══ RECORDS ══
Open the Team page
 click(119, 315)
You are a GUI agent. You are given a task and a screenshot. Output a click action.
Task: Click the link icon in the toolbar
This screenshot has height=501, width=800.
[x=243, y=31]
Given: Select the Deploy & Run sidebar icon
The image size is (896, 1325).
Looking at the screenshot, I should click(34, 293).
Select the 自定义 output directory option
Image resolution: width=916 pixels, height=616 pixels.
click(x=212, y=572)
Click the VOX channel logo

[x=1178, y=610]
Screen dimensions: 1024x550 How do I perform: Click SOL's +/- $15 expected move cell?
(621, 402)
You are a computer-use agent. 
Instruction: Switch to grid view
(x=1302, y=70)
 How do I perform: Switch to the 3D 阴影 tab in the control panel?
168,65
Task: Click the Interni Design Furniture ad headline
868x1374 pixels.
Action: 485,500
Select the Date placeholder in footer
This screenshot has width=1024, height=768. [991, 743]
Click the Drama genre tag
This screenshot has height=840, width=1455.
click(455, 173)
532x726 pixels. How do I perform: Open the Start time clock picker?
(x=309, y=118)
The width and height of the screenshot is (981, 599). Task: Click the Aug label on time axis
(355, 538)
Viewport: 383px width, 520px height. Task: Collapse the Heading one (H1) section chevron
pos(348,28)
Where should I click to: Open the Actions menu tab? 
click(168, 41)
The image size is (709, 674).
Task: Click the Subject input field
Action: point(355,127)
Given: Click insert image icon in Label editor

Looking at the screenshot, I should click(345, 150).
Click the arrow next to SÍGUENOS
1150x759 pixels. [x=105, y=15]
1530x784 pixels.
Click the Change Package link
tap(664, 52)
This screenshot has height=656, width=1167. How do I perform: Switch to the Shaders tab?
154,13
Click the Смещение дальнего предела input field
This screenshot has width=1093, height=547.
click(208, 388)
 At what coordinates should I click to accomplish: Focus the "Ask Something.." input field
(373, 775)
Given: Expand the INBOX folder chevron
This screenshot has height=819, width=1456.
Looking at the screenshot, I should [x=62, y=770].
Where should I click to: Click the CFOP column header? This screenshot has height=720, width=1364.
═══
Output only the number of lines in the listing that contain the string "agent".

### RESULT OF THIS EXERCISE
2